Trump promet de soulever la question des deux Canadiens détenus en Chine

Justin Trudeau a aussi rencontré la présidente démocrate de la Chambre des représentants pour discuter de la ratification de l’accord de libre-échange.
Photo: Sean Kilpatrick La Presse canadienne Justin Trudeau a aussi rencontré la présidente démocrate de la Chambre des représentants pour discuter de la ratification de l’accord de libre-échange.

Le premier ministre du Canada, Justin Trudeau, pourra compter sur le président américain, Donald Trump, pour qu’il soulève la question des deux Canadiens détenus en Chine au cours de sa rencontre avec le président chinois, la semaine prochaine au Japon. M. Trump a déclaré publiquement qu’il le ferait à « la demande de Justin ».

Le président a promis son appui au cours d’une rencontre avec le premier ministre qui s’est déroulée jeudi au Bureau ovale de la Maison-Blanche.

Devant les journalistes, le président américain a promis de faire « tout ce qu’il peut pour aider le Canada » dans le dossier de Michael Spavor et Michael Kovrig, lorsqu’il rencontrera Xi Jinping au sommet du G20 à Osaka, les 28 et 29 juin.

« Avez-vous tenté d’avoir une rencontre ? », s’est enquis M. Trump en réponse à la question d’un journaliste.

« On a plusieurs choses à discuter », a répliqué M. Trudeau.

« Sinon, je vais bien le représenter, a renchéri le locataire de la Maison-Blanche. Une rencontre est prévue entre moi et le président Xi au sujet, bien sûr, de cette importante entente que nous négocions. Je vais faire tout ce que je peux pour aider le Canada. »

Les deux Canadiens sont emprisonnés en Chine depuis que le Canada a arrêté en décembre à Vancouver, à la demande des autorités américaines, la directrice financière de Huawei, Meng Wanzhou. Le Canada a été pris dans le feu croisé entre Washington et Pékin après avoir arrêté Mme Meng, qui fait face à l’extradition aux États-Unis pour répondre à des allégations de fraude.

Selon David Mulroney, un ancien ambassadeur canadien à Pékin, il ne serait pas surprenant que la Chine ne souhaite pas organiser une rencontre bilatérale entre M. Xi et M. Trudeau.

« Si elle ne veut pas nous parler, c’est parce qu’elle croit nous avoir tout dit sur les conditions et les modalités d’une entente.

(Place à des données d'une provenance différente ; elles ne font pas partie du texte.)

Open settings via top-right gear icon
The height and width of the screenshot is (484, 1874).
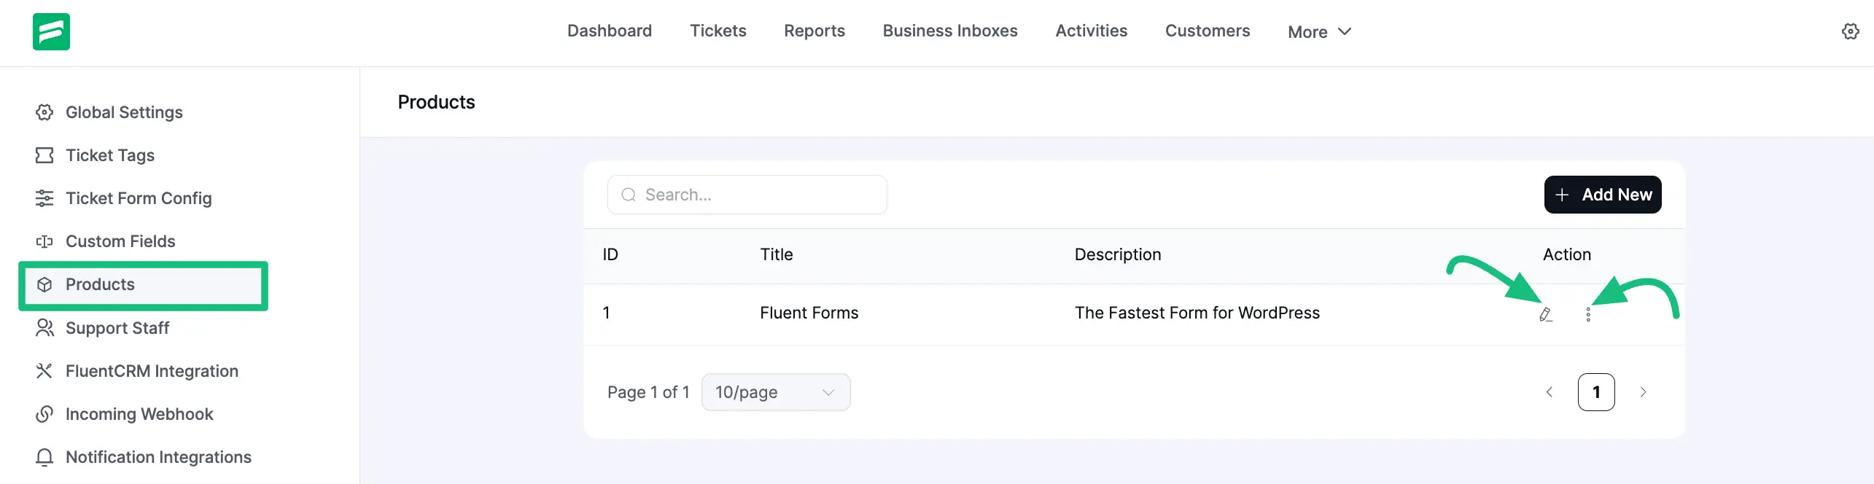pyautogui.click(x=1850, y=31)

On doit le comprendre et s’en satisfaire », a-t-il estimé.

La visite du premier ministre Trudeau à la Maison-Blanche, la troisième depuis que Donald Trump est devenu président en 2017, visait principalement à assurer la ratification législative du nouvel accord de libre-échange nord-américain, conclu l’automne dernier. Le Sénat mexicain l’a ratifié mercredi par une large majorité.

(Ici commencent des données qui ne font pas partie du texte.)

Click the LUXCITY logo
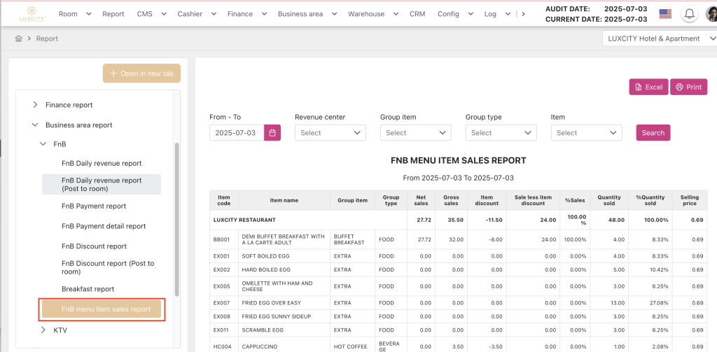 [x=32, y=14]
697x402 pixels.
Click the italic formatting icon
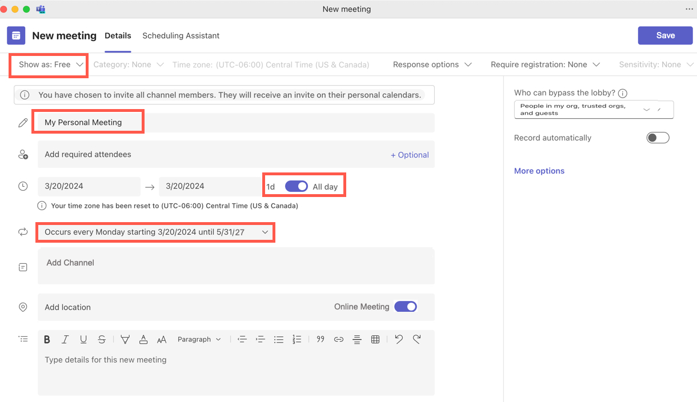[65, 339]
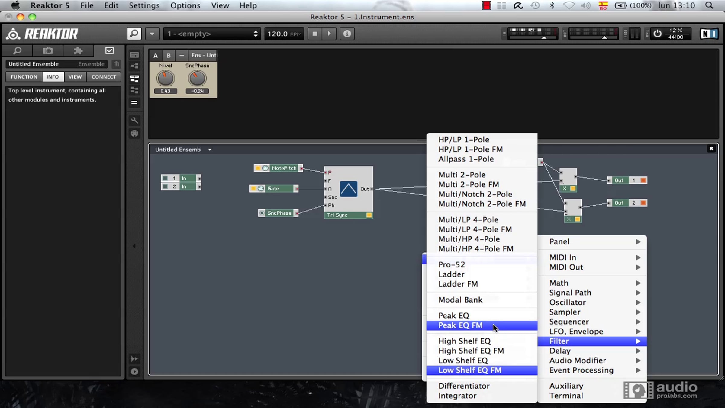The height and width of the screenshot is (408, 725).
Task: Open the puzzle-piece modules browser tab
Action: [78, 51]
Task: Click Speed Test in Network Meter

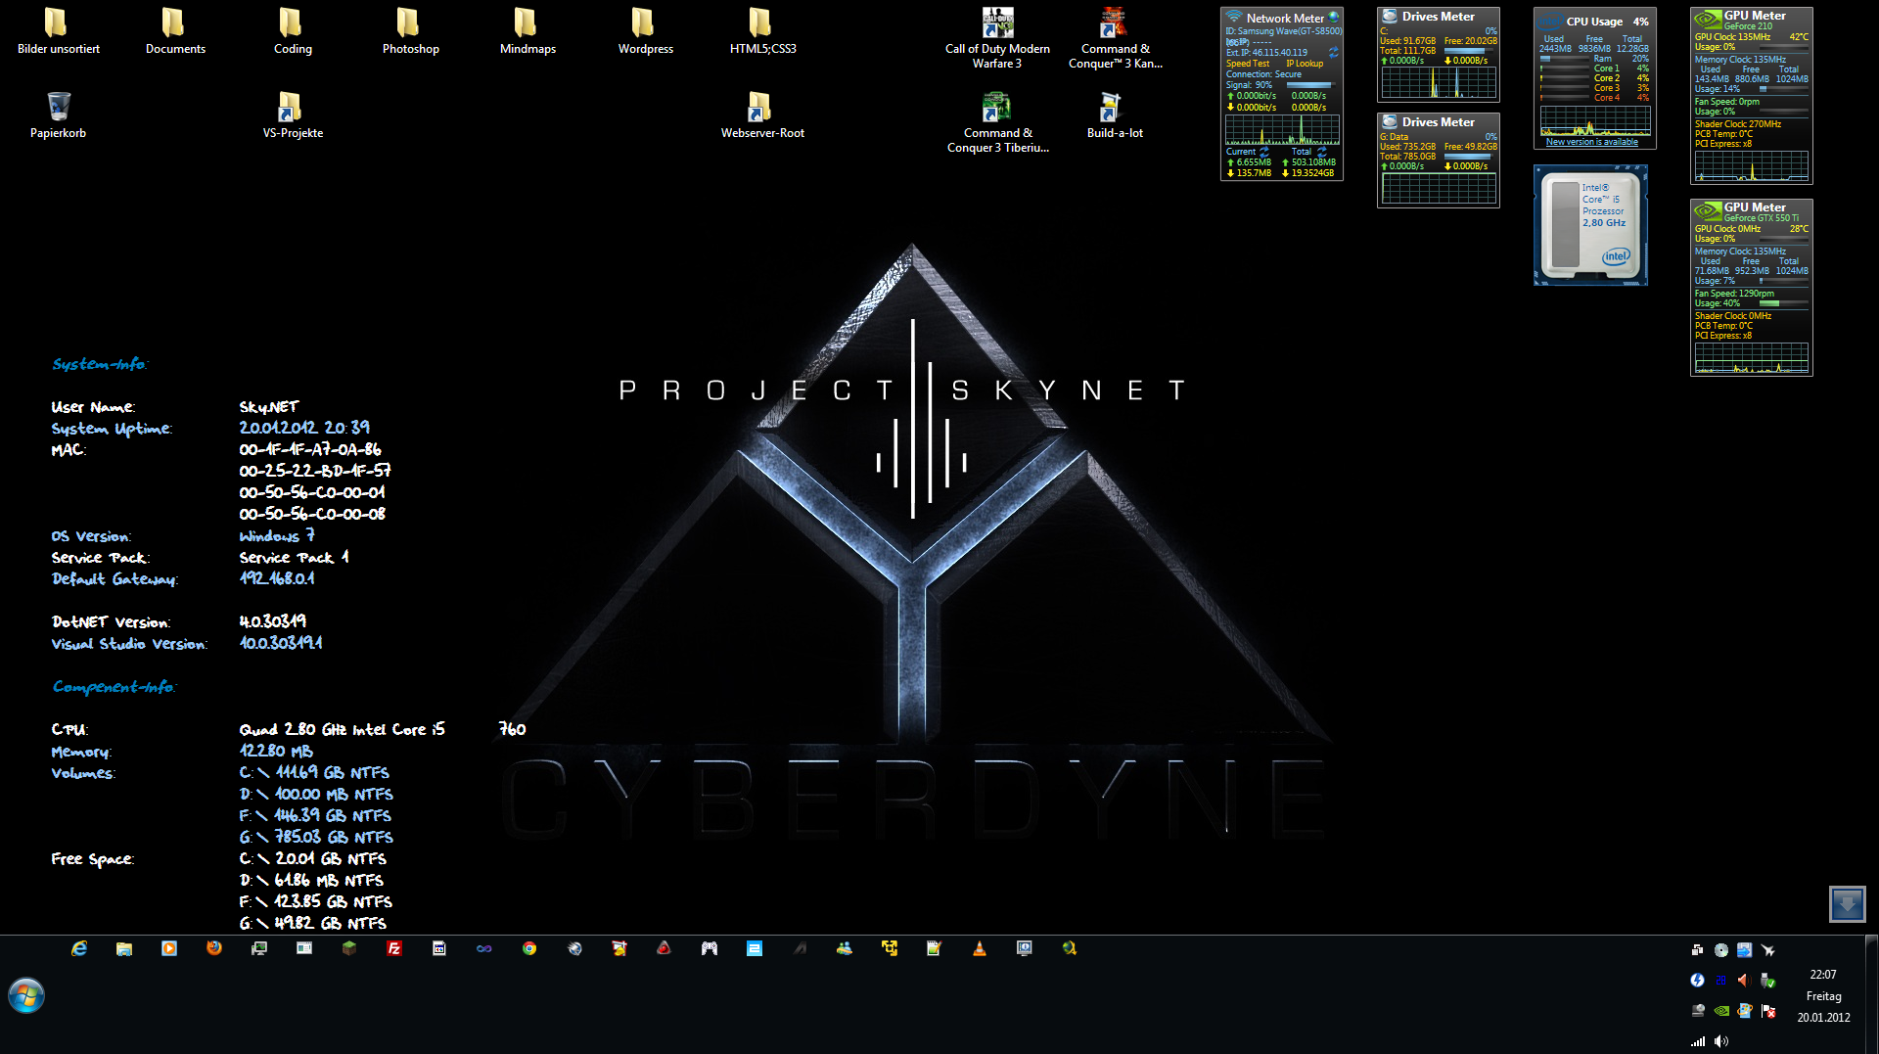Action: tap(1248, 64)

« C’est un de mes amis », a déclaré M. Trump au sujet du chef du gouvernement canadien.

« Nous avons travaillé dur ensemble. Nous avons travaillé, en particulier sur l’USMCA », a-t-il ajouté en faisant référence à l’acronyme du nom qu’il préfère donner au traité : l’accord États-Unis-Mexique-Canada.

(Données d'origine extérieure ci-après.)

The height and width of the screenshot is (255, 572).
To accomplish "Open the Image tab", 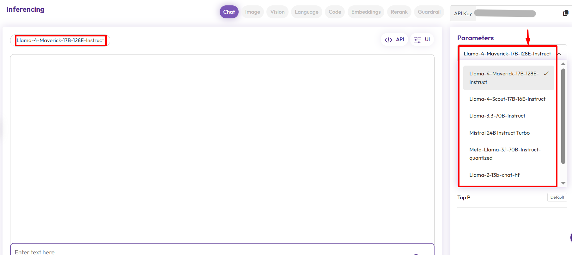I will 253,12.
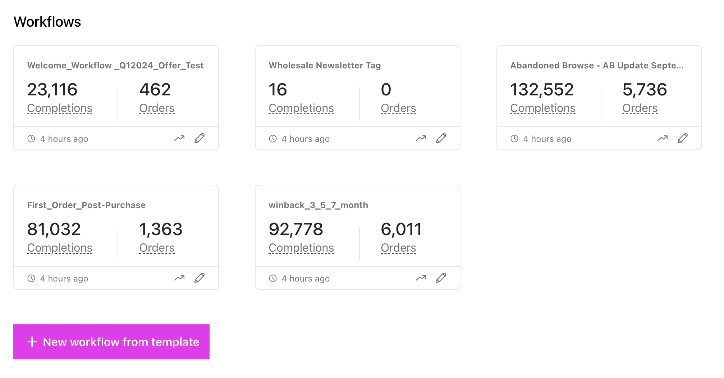The width and height of the screenshot is (724, 378).
Task: View Orders for Welcome_Workflow _Q12024_Offer_Test
Action: point(156,108)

Les deux hommes ont fait preuve d’enthousiasme en parlant du nouvel accord de libre-échange entre les trois pays de l’Amérique du Nord.

Donald Trump devrait toutefois persuader ses rivaux démocrates de la Chambre des représentants — plus particulièrement, sa présidente Nancy Pelosi — pour lancer le processus de ratification aux États-Unis.

Mme Pelosi et les démocrates veulent renforcer les mécanismes de contrôle sur les dispositions de l’accord concernant le travail et l’environnement.

M. Trump se voulait optimiste.

« Voyons voir ce qui se passera, mais je crois que Nancy Pelosi et la Chambre l’approuveront. Je crois que le Sénat l’approuvera rapidement. Je crois que Nancy Pelosi va faire la bonne chose à faire », a-t-il déclaré.

Le président était heureux de voir que Justin Trudeau avait pris rendez-vous avec Mme Pelosi et le leader de la majorité républicaine au Sénat, Mitch McConnell pour discuter du traité.

La rencontre avec M. McConnell a été annulée en raison des tensions grandissantes entre les États-Unis et l’Iran.

Si le premier ministre cherchait à se tenir à l’écart des disputes intérieures américaines, il a néanmoins réaffirmé son opinion voulant qu’il s’agisse là d’une entente finale et qu’il soit hors de question de le négocier de nouveau. Selon lui, il pourrait en résulter des conséquences moins bonnes pour le Canada et les Canadiens.

« Nous reconnaissons que le processus de ratification est en cours aux États-Unis. Nous restons attentifs aux défis et aux occasions qui pourraient survenir au cours de ce processus », a dit M. Trudeau.